MY: After all, such a relationship existed between you and a Syrian diplomat who transferred the bomb used in the bombing of the French Consulate in Berlin in 1983—a diplomat who later asked for political asylum in Germany.

­­DM: Professionally, everyone who helps me in solving a crime can count on my professional and personal assistance, within the legal limits. The Syrian diplomat to whom you are referring incriminated himself, his superiors in the Syrian Embassy, in the Foreign Ministry, as well as the terrorists, who all participated in the bombing of the French Consulate. This was valuable information not just for us in Germany but also for the Swiss, Greek, and French authorities. As I realized, this person would never be able to return to his family in Syria under the Assad regime. I did what I could to help him with his stay in Berlin after he was released from prison and after a few years we even managed to bring his family from Damascus to Berlin. Of course, his confession led to a more lenient sentence as well. But this can be done in our judicial system.

MY: How effectively is Germany dealing with the Islamic State challenge today? We’ve seen some attacks, but nothing on the level of what we’ve seen in France. Any reason why?

DM: We have been pretty lucky until now, but at the same time cooperation between our prosecutors, intelligence services, and police authorities is highly developed, structured, and therefore efficient. Years ago we established a formal consultation mechanism in which specialized officials at the working level, who know and trust each other, meet regularly at a well-equipped situation center, exchange information, develop strategies, and openly discuss individual cases and developments.

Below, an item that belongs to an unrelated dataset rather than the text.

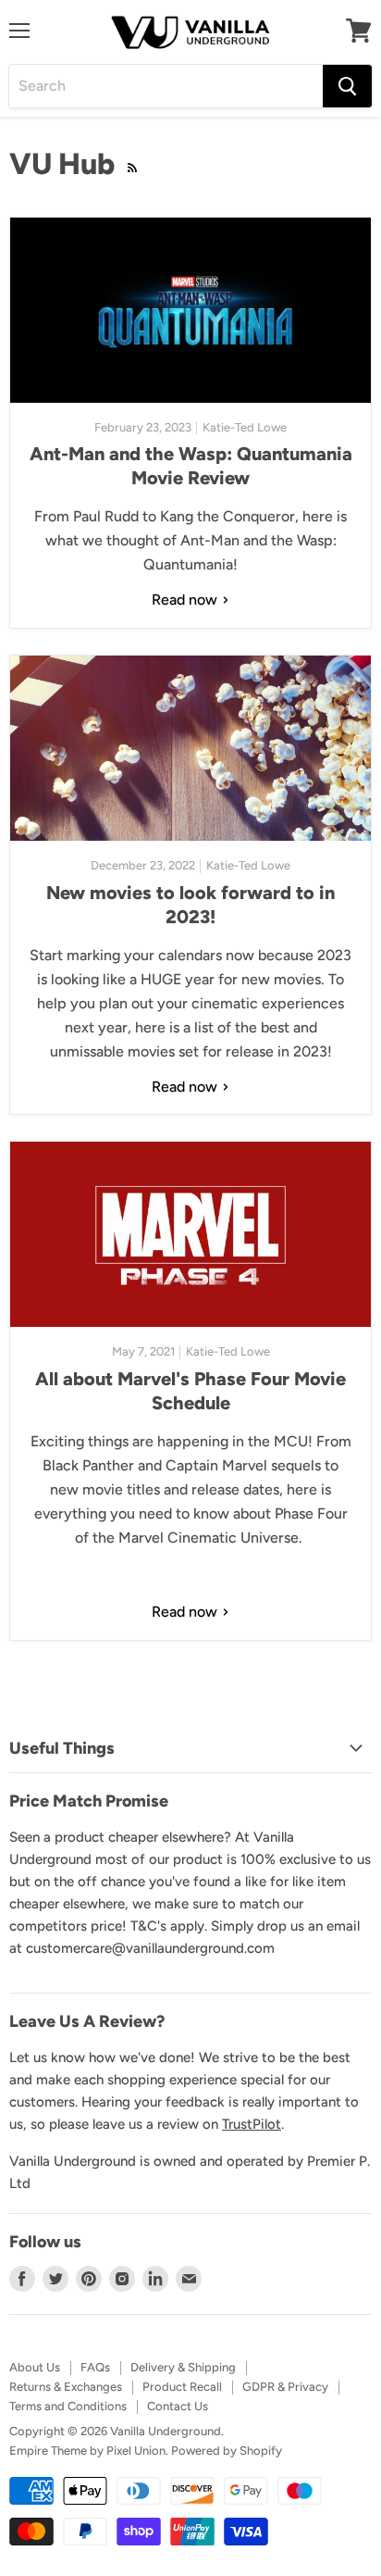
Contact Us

We also use sophisticated technical means of investigation under judicial control.

I also see that many of our immigrants from the Islamic world to some extent identify with Germany, or at least appreciate the advantages provided to them by the country in which they live. This includes safe and comfortable living conditions, free education, free health care, the right to exercise their religion, freedom of speech, and so on. Therefore, people are willing to cooperate with or support the German authorities to prevent terrorist incidents. We experienced this recently when Syrian refugees assisted in the arrest of an alleged Syrian terrorist.

 MY: Are the days of the crusading prosecutor over in Europe?

DM: They never existed. You have to understand that we are not on a television show. Effective prosecution—then and now—requires close cooperation with your international colleagues, the police and, where applicable, intelligence agencies. Without teamwork you are lost. Of course you have to be determined and focus on what your job requires: responsibility, obedience of the law, and respect for the victims

MY: With a career like yours retirement must be a bit dull. Is your retirement dull?

DM: No, not at all. Life is wonderful without corpses, sleepless nights, long workdays, and time-consuming meetings, just to name a few advantages. There was a time for prosecuting—some 40 years—now is the time for living.